Because both nodes and links can vary, spatio-temporal networks can be modelled using one-step (e.g. supra-adjacency matrix in figure 1b) or k-steps of temporal memory, and spatial nearest neighbours or kth order of relative neighbours (e.g. nodes that are linked through another node and more than one edge) [49]. The determination of the spatial and temporal units to be used raises important issues to be considered while modelling and interpreting spatio-temporal networks. First, there is rarely true commensurability for the dimensions of time and space (how can a spatial distance in a network translate into a temporal network's ‘distance’ in time?). This lack of commensurability requires consideration of the dimensionality of the ecological system under study because spatial scaling and temporal scaling will both depend on the underlying processes that affect the network topology and function. Consequently, spatio-temporal analysis requires matching the time step with the processes and events that change either nodes or links, or both. The period of these time steps can be driven by external events such as disturbances and land use change, as well as by internal processes such as population dynamics, succession and dispersal, or by species' lagged responses to the synergies of external events and internal processes.
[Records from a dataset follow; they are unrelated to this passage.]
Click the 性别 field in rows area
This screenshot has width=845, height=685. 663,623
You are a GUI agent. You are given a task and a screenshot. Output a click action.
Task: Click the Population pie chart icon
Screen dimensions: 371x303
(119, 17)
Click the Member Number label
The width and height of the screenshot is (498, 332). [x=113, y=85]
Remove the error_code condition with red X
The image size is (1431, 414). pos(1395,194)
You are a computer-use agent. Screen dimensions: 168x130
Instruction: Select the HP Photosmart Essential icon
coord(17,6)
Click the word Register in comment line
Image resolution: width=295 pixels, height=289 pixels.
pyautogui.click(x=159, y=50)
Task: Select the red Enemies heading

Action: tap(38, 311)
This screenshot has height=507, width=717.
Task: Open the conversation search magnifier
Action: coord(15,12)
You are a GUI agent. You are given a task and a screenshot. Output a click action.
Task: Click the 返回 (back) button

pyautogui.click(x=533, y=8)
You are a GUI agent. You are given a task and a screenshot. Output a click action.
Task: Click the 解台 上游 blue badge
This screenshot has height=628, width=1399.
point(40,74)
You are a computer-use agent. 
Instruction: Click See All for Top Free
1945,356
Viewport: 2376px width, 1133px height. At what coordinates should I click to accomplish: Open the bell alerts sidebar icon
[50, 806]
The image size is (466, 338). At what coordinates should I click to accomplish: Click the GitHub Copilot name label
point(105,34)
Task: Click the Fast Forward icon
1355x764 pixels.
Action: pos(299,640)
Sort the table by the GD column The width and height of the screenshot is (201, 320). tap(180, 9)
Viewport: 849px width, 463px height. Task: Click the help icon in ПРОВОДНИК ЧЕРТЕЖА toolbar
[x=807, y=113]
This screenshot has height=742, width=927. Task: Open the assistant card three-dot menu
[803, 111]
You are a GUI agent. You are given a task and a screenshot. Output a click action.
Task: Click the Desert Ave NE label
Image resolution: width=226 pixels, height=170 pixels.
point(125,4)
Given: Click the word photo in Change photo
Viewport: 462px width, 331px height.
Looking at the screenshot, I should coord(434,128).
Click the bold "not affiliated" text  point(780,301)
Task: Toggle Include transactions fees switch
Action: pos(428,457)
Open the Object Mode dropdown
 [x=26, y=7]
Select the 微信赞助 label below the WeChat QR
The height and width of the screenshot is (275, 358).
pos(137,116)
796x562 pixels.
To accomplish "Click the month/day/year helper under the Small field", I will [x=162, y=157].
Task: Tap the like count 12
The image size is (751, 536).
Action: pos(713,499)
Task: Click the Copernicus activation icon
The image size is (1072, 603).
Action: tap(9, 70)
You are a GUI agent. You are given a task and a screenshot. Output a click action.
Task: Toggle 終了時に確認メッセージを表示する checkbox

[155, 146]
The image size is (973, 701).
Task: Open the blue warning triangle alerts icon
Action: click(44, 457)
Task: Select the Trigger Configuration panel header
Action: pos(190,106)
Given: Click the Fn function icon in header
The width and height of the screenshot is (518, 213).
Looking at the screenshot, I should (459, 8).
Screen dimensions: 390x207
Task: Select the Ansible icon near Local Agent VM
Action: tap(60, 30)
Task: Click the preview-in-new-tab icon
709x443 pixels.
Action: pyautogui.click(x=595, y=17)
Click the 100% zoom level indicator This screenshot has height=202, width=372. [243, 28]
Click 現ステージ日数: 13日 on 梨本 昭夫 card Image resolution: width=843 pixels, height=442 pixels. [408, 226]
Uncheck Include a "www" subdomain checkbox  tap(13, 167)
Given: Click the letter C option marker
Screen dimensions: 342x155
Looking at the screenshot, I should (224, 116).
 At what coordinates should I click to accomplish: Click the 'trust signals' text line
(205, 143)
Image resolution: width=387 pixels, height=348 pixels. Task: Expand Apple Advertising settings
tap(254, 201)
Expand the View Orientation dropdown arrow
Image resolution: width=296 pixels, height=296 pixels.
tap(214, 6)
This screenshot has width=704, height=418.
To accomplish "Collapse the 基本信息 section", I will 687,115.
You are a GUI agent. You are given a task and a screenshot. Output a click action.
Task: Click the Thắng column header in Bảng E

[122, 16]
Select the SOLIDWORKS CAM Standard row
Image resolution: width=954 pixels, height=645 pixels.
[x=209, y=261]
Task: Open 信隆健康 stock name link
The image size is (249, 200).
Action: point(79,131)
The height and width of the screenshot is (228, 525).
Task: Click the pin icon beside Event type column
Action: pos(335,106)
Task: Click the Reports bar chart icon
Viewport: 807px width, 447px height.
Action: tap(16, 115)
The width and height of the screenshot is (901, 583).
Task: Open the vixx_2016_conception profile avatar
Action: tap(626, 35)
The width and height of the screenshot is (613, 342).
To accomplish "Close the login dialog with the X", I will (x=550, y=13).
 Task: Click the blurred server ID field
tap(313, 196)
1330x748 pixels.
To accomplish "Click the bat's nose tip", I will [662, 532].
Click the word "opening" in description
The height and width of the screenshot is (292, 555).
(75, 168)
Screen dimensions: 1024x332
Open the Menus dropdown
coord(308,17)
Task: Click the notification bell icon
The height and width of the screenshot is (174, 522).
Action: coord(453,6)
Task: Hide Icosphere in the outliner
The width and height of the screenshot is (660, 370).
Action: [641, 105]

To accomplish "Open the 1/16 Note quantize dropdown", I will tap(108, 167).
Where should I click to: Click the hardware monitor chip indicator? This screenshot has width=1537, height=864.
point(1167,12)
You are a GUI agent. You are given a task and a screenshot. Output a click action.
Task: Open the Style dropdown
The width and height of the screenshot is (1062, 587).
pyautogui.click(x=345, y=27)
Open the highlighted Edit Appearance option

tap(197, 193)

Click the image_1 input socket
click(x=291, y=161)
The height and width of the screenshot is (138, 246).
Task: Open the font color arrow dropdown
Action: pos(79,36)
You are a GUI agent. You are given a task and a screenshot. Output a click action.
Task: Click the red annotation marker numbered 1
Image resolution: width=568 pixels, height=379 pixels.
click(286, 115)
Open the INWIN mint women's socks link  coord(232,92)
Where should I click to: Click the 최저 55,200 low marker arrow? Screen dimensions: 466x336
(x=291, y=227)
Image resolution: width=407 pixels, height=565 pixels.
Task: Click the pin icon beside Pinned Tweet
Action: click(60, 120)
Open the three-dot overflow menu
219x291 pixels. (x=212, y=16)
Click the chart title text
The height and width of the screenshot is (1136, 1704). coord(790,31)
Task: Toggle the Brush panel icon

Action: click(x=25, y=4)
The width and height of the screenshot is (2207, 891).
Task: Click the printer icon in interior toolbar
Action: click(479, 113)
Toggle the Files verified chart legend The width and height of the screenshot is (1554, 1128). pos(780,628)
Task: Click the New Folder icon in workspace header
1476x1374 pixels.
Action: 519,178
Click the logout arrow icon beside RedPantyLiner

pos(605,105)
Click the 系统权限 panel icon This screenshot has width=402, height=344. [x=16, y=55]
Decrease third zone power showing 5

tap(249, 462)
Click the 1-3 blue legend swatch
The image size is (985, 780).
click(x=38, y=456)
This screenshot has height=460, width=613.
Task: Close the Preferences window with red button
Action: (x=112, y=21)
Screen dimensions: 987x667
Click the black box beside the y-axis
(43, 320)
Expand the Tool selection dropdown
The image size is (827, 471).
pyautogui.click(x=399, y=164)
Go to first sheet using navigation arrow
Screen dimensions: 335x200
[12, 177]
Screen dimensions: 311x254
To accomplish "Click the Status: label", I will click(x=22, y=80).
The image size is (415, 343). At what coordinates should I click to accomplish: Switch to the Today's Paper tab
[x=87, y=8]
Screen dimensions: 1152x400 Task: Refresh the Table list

For example, due to the dynamics of patches, there is often a connectivity window in time which allows species to reach habitat patches before they are lost or unavailable. Hence, to determine the importance of the temporal dimension in assessing connectivity, Martensen et al. [33] developed a spatio-temporal network algorithm that accounts for both an organism's dispersal ability and a given temporal connectivity window. Such temporal windows can be set to match a species' dispersal events or longevity. Then, the three spatio-temporal probability of connectivity metrics [33] can be calculated to determine the relative importance of the patch persistence, the availability of stepping-stone patches, or the ability to reach habitat patches directly in dynamic landscapes.

5. Network properties

To compare networks, network metrics and theoretical models can be used at the element-level (nodes, links) [38,50], subnetwork-level (motifs or graphlets), or network-level [1,35]. At the network level, network properties can be quantified using spectral graph properties [35] or network metrics (nestedness, modularity, connectance, partite class—bi-, multi-partite) to characterize relationships between two or more subsets of species [4,21,51]. Then, the observed distribution of the degree of the nodes can be compared with those of theoretical models such as random, scale-free, or small-world [3,10], or with exponential random graph models [52]. Furthermore, network structural properties can be tested against simulated networks based on null models or percolation network theory [1,4,31,37,52,53] that account for the number of nodes, the number of links, and the spatial configuration of the network. Process-based null models [53,54] that account for the dynamical effects of network topologies, can also be used for comparison, assessing how interaction networks differ based on various theoretical frameworks (e.g. random, niche and cascade models). Comparing observed network properties with those derived from known models is an important step in understanding the processes that affect the systems we study. In multilayer networks, not only do the intralayer network properties need to be tested against some null or restricted network structures (e.g. keeping the same connectance, keeping the same degree distribution) that account for the network's topologies and constraints, but so do the interlayer properties between nodes in different layers (e.g. nodes and links weighted, spatial modularity, time lags, trophic structure).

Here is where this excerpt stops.